[About this exercise] Below are the records; copy each line in which "computer" can be found.

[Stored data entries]
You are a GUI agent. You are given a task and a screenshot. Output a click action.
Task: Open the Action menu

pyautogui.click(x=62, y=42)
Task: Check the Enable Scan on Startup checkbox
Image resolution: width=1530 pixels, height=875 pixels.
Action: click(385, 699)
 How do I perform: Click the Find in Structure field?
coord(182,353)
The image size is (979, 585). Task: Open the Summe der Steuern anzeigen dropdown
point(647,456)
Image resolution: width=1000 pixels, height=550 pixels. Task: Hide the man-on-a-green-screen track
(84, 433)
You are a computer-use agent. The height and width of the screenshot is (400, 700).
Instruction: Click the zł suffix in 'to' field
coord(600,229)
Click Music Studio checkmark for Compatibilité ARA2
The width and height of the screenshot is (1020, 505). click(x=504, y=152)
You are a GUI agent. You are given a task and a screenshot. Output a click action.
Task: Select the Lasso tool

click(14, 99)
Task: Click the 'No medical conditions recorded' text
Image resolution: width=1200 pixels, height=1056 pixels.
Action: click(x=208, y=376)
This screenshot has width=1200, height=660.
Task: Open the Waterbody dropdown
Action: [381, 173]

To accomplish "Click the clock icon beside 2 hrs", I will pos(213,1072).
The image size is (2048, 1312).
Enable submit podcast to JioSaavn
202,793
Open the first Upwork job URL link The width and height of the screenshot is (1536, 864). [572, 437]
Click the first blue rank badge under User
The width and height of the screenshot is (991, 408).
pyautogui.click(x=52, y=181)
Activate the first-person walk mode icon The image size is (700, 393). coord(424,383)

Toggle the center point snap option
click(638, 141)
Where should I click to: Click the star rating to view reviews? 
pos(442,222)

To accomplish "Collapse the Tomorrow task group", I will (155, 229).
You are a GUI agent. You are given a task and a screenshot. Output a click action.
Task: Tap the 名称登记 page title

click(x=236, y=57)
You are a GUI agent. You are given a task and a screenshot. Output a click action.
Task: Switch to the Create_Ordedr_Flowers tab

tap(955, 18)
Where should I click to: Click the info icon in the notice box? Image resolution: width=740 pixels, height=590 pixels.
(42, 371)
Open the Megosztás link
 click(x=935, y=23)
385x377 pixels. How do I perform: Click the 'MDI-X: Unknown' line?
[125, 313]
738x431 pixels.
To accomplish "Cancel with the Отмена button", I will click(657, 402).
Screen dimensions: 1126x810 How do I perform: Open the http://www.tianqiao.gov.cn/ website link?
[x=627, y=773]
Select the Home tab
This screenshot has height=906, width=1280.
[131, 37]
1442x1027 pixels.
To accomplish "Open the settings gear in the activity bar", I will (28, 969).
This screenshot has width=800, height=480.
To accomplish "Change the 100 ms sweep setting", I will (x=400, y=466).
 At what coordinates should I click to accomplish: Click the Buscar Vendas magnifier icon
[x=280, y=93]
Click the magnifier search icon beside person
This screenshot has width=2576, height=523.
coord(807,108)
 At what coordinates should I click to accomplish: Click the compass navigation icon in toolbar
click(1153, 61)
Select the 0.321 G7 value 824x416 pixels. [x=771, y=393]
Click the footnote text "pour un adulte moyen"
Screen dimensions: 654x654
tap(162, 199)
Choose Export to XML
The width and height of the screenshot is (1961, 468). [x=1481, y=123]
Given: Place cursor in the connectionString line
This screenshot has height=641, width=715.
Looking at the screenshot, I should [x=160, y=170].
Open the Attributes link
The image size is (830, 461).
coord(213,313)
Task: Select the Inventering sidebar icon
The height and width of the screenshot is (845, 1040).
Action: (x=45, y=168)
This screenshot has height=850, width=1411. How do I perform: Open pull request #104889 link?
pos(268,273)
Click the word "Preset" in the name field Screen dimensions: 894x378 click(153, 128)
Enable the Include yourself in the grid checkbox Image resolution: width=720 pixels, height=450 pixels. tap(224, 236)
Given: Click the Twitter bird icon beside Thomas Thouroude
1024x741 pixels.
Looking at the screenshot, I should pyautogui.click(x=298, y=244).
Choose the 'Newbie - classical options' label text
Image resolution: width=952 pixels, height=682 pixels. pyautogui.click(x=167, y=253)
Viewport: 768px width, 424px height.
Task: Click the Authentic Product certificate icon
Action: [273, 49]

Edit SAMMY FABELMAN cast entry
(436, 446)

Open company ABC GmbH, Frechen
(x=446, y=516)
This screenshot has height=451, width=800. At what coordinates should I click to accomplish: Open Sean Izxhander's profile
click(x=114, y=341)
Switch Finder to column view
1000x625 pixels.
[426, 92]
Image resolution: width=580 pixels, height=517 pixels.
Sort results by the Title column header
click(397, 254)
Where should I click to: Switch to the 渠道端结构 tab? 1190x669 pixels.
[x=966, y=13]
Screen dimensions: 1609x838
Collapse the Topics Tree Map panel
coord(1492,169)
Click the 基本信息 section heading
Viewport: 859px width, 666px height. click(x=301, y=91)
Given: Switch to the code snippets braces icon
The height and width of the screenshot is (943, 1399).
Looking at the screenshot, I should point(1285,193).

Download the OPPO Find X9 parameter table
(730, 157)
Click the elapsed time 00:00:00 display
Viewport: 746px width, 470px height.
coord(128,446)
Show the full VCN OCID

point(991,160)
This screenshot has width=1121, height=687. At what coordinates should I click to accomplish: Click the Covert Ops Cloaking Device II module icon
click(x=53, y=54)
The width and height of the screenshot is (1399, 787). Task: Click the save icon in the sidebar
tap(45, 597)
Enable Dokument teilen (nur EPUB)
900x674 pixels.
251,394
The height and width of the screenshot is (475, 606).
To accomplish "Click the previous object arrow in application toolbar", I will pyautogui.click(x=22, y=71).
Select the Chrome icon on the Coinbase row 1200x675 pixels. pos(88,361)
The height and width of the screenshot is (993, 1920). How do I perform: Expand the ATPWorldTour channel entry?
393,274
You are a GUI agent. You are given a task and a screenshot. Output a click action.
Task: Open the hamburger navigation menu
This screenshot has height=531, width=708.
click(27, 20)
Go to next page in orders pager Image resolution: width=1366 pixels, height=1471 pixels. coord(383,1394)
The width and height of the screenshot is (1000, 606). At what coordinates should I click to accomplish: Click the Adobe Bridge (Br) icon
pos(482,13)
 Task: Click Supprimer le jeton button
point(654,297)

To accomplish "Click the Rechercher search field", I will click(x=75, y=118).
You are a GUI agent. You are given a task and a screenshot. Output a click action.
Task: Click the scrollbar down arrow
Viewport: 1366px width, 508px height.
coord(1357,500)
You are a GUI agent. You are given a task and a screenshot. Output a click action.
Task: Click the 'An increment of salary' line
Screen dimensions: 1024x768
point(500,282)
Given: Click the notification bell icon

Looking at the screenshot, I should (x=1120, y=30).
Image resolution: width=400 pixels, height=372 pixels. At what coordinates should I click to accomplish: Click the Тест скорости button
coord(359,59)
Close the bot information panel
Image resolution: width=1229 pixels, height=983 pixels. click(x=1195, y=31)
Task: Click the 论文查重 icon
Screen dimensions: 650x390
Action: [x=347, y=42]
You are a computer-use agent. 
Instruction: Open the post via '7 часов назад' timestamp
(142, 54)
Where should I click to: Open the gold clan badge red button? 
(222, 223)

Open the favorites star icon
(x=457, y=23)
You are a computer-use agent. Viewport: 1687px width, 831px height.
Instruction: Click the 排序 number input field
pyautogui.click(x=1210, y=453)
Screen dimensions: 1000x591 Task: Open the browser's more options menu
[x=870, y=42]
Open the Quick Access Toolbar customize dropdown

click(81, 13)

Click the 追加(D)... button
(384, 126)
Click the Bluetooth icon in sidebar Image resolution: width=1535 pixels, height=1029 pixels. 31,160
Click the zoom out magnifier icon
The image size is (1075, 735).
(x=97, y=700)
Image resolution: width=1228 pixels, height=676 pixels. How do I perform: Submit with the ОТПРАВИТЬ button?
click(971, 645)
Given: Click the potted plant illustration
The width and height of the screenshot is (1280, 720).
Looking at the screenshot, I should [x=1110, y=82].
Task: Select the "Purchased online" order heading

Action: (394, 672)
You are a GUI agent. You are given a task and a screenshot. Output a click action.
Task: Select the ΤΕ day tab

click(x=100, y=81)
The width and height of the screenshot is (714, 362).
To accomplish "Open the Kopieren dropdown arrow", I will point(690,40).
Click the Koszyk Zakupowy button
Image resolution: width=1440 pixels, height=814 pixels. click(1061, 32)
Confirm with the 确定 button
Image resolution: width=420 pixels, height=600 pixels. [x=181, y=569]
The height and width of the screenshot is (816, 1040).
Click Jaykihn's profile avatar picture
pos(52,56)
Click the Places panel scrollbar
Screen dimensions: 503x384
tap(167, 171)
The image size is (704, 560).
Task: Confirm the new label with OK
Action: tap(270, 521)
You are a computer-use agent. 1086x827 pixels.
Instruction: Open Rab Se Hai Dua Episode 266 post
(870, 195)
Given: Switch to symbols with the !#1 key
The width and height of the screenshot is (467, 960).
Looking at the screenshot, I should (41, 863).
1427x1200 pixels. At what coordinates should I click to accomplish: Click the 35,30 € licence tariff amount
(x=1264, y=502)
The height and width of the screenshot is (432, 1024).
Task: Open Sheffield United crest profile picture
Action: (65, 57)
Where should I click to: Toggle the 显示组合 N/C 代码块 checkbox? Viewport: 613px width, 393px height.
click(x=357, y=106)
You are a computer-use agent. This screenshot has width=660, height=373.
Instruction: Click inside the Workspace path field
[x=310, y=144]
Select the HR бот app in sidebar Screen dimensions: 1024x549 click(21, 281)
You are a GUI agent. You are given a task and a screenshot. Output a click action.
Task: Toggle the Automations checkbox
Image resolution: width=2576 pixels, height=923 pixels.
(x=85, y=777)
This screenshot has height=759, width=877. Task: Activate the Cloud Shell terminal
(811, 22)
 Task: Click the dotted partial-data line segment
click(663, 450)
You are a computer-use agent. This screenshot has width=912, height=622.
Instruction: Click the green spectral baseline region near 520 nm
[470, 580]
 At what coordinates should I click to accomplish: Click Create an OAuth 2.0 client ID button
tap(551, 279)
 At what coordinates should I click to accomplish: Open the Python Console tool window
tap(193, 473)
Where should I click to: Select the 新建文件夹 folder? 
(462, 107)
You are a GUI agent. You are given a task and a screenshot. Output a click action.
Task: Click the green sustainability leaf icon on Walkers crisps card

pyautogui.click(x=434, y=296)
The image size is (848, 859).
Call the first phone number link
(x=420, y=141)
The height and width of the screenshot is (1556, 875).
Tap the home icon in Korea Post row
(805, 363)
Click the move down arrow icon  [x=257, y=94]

[Answer area]
You are a computer-use agent. The height and width of the screenshot is (400, 700).
You are a computer-use agent. 
You are a computer-use agent. Viewport: 1687px width, 831px height.
You are a computer-use agent. 1086x827 pixels.
You are a computer-use agent. This screenshot has width=660, height=373.
You are a computer-use agent. This screenshot has width=912, height=622.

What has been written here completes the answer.